Fragment from “Constatin Brâncoveanu – Parable of the Saved Rich Man” by
Doina Mândru
Included in the album “Constantin Brâncoveanu, The power of Vision”
A moral dilemma remains – that of an iconography of these martyrs [Brâncoveanu Saints] that has been wanting for three centuries. Was the Brâncoveanus’ example overwhelming? Has the Romanians’ nature, eternally bowed under the tide of time, become too subservient? Where documents abound a cold silence inexplicably falls upon historical commentary. If thought itself stops in its tracks from fear that renouncing one’s faith or being condemned to martyrdom could, alas, at any time become present, then Elena Murariu’s sacrificial gesture comes to heal this deaf, guilty silence by inviting us to contemplate the eternal effigies of the blessed Brâncoveanu Saints.
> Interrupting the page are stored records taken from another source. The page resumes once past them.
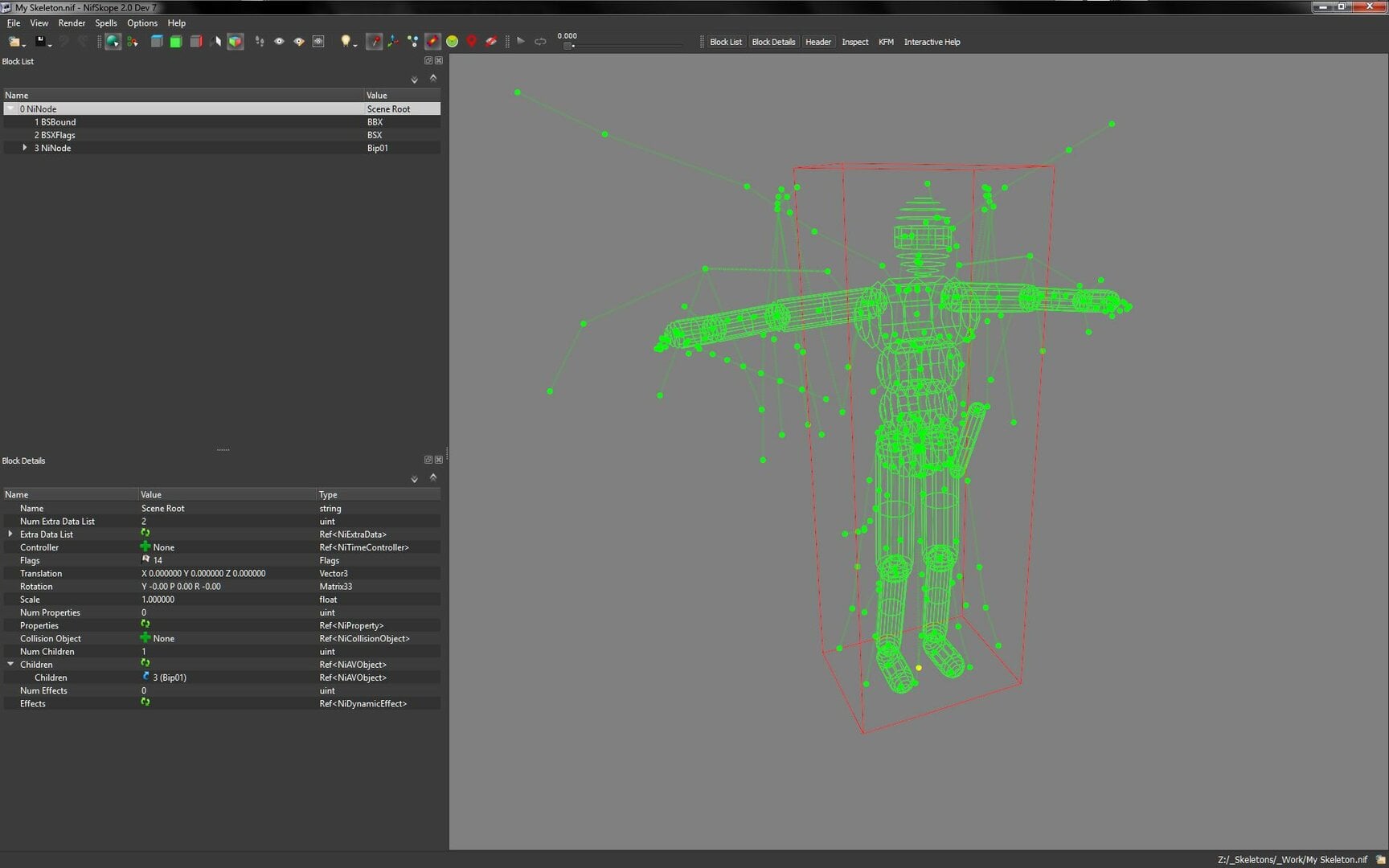Open the Spells menu
Image resolution: width=1389 pixels, height=868 pixels.
pos(106,23)
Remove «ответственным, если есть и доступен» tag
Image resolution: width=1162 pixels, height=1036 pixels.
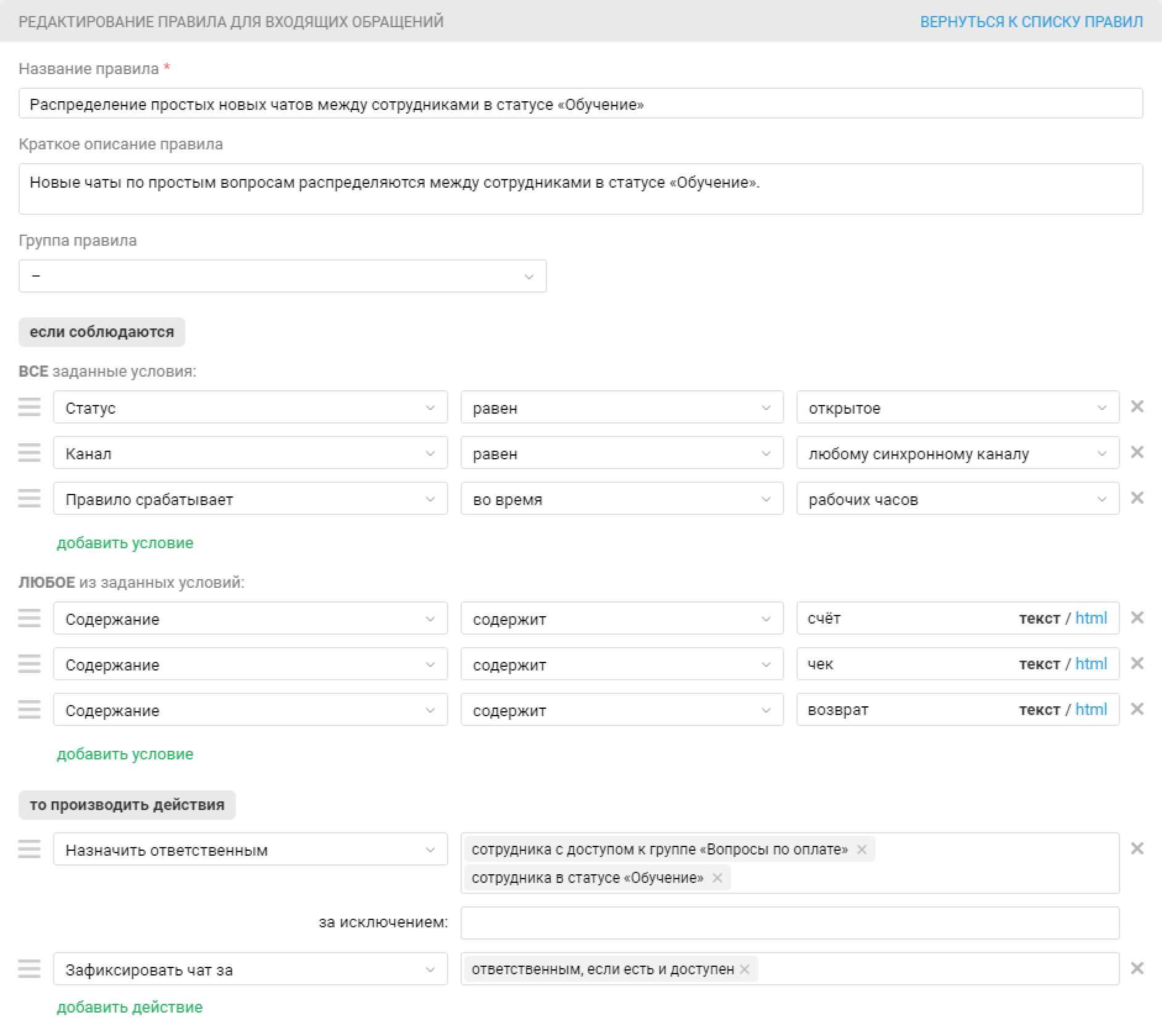pos(745,969)
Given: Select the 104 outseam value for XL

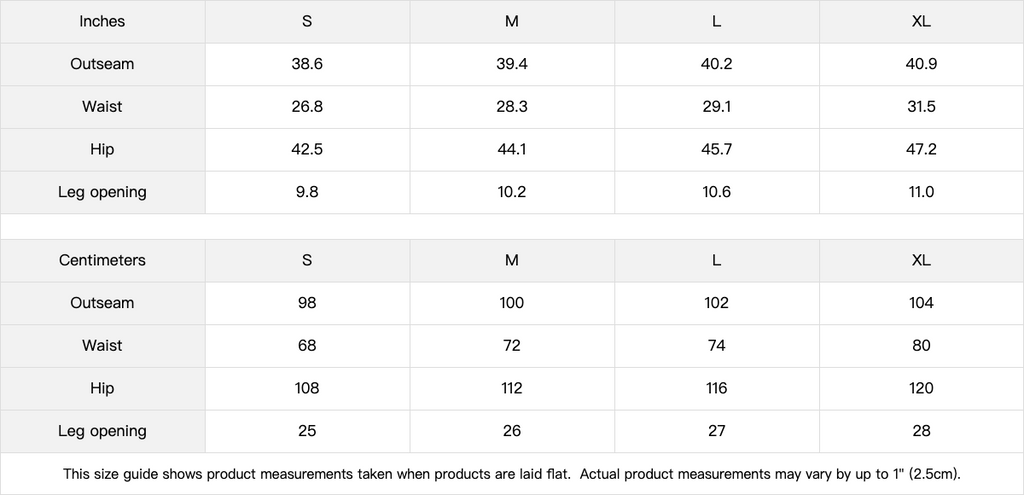Looking at the screenshot, I should (x=922, y=303).
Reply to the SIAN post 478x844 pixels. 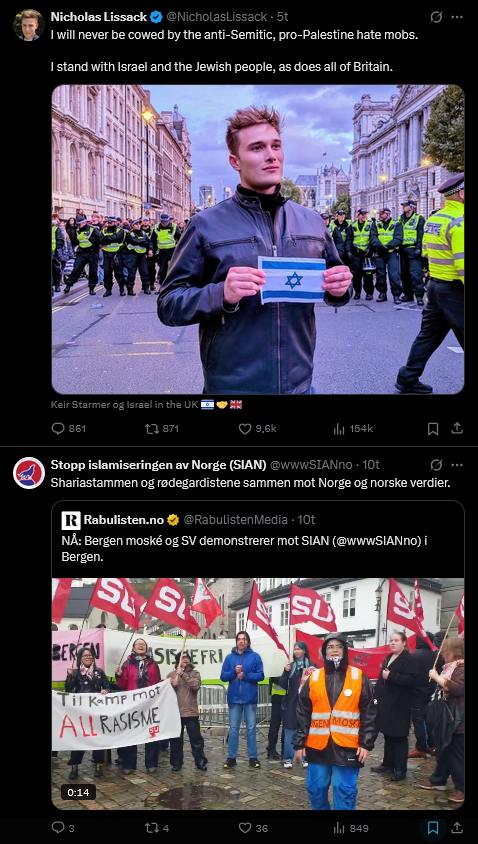pos(63,828)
Their visages came into Elena Murariu’s soul as the face of Jesus appeared on the Mandylion, and she saw them flickering on willow boughs of light just as she had looked, with equal delight, at the faces of Jesus’ ancestors painted in a ring on the columns of Hurezi Monastery’s pronaos or on those at Motru or Snagov Monasteries. She then beheld them sparkle in the greenness of the fir, jewels of the Garden of Eden, wreathing the sky’s column that hoists up the world’s horizontal axis.
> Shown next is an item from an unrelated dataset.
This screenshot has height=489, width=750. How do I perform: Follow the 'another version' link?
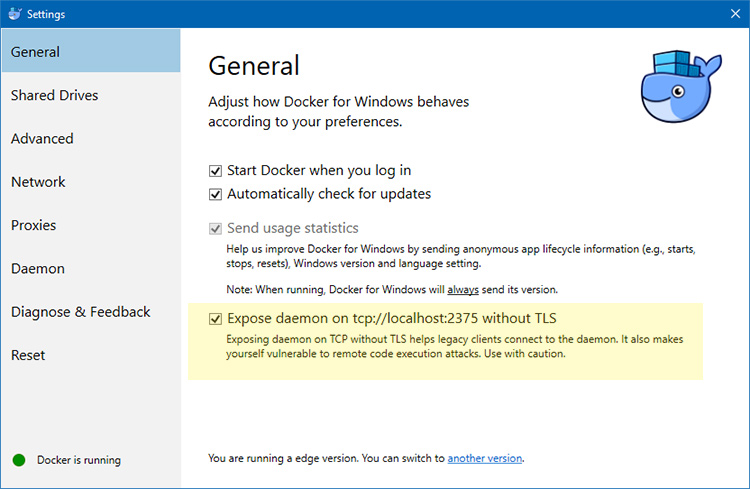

Elena Murariu restores the disembodied iconic faces of the Brâncoveanus in Oltenia’s imaginary and further transfers them onto the funeral pillars placed by the side of the road to remember the passing away of the deceased, pillars that guard the spirit’s wakefulness.
Returning to the historical fixation on riches which have ultimately caused so much suffering, we will understand that with the Brâncoveanus we have before us the parable of the saved rich man, he who in the end consents to cast aside all his belongings save his soul in order to walk through the narrow door.